Segunda, 20 de Novembro de 2017

Bruna Campos avalia discussão sobre direito autoral

22 JUL 2010Por 07h:14
OSCAR ROCHA

O Ministério da Cultura coloca, atualmente, para apreciação pública um projeto que pretende trazer modificações consideráveis à Lei de Direitos Autorais. Entre outras novidades, prevê a instalação de órgão estatal para fiscalizar o Escritório Central de Arrecadação e Distribuição (Ecad), possibilita ao Governo Federal publicar livros e CDs, para fins didáticos, sem pagamento de direitos autorais aos autores, desobriga o pagamento de direitos autorais aos promotores de festas populares a reembolsarem os compositores pela execução de suas obras.
Se por um lado o Governo diz que procura modernizar o segmento, por outro, artistas, produtores culturais e profissionais ligados à arrecadação dos direitos autorais contra-argumentam. A advogada, jornalista e cantora Bruna Campos, que há três anos coordena a Rede Pura Editora, em Campo Grande, é uma que ataca o documento que vem sendo analisado pelo Governo: “O Governo quer dar acesso à cultura às custas dos compositores e produtores culturais”.
Bruna tem acompanhado as reuniões que vêm sendo organizadas em São Paulo e Rio de Janeiro, nos últimos  meses, com representantes do Governo e da classe artística. “Não basta realizar as reuniões, devia ter sido feita uma convocação geral dos interessados, mas isso não foi feito”. Ela avalia que o comparecimento daqueles que têm interesse na questão ainda é pequeno. “Não é somente a música que é atingida. A fotografia, o jornalismo, o artesanato e os livros também serão”, aponta.
Para Bruna, a atual legislação sobre o direito autoral é eficiente, necessitando apenas ser atualizada em decorrência de novidades originárias de inovações tecnológicas. “Não dá para jogar no lixo uma lei que foi discutida durante dez anos e substituí-la por algo feito sem consulta nenhuma ao Ecad e às sociedades que representam os compositores, ainda mais em um ano eleitoral”.
Bruna avalia que as possíveis modificações, em grande parte, foram feitas a partir de reivindicações de artistas e compositores que não são executados no rádio e na televisão.

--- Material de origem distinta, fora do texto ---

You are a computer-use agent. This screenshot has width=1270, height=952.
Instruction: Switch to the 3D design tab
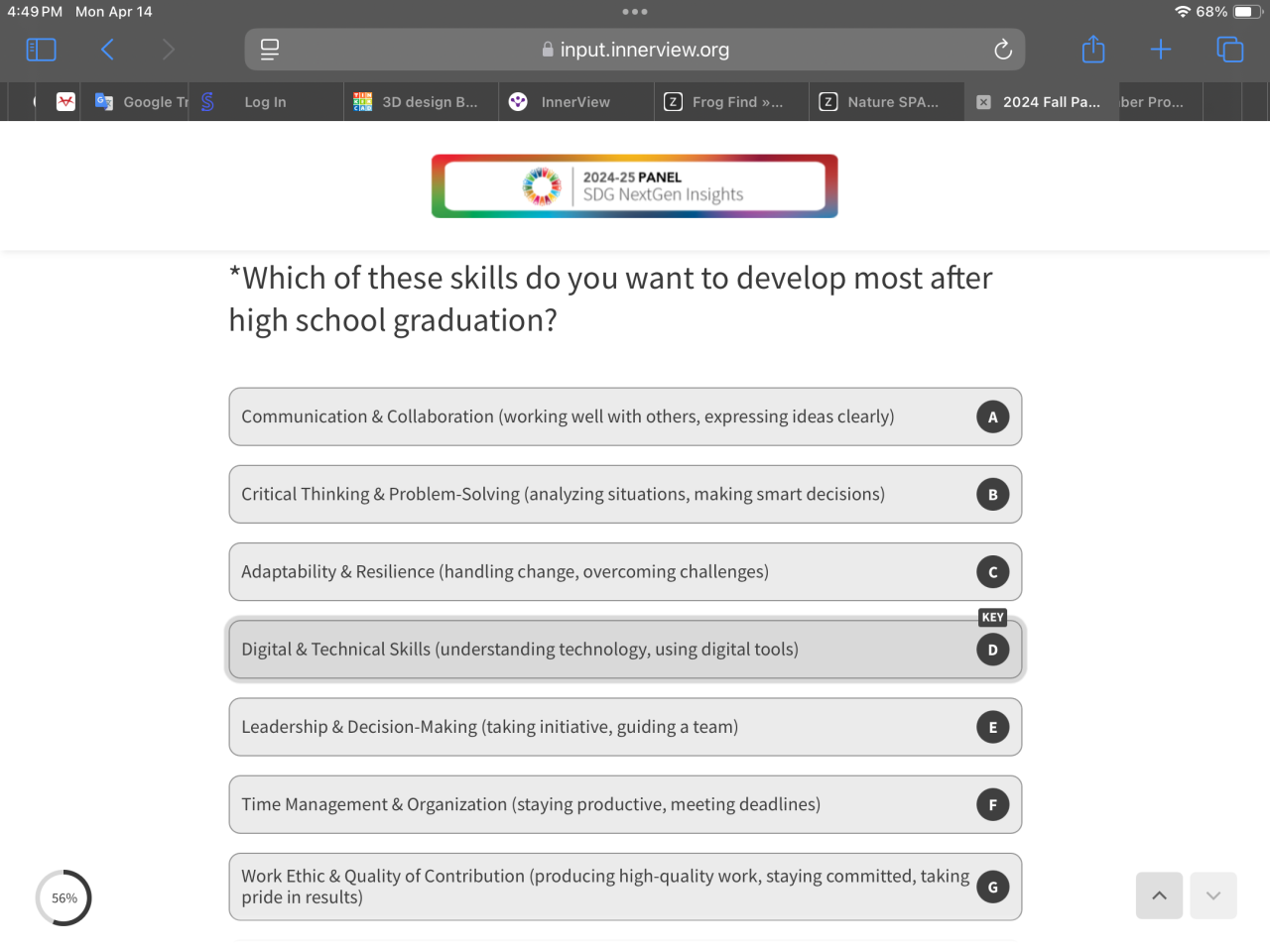[x=429, y=102]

No que se refere ao pagamento de direitos autorais das músicas que tocam em festas populares originou-se das solicitações de autoridades administrativas.
Quanto ao trabalho do Ecad, ela enfatiza como sendo eficiente, mesmo que em determinado momento não concorde com alguns procedimentos de fiscalização. “Era necessário deixar bem claro como se calcula, em certos eventos, o valor que será cobrado de direito autoral”. Lembra que o escritório de arrecadação envia, mensalmente, planilha detalhada das execuções e recebimentos dos compositores que têm suas obras administradas por sua editora. “Tem compositor que recebe muito bem. Há no Brasil aqueles que chegam até R$ 80 mil, R$ 100 mil por mês. Em Mato Grosso do Sul, tem alguns que chegam até R$ 10 mil mensais”. Bruna Campos explica que o Ecad é formado por dez associações musicais e são elas que repassam os valores arrecadados pelo escritório aos artistas.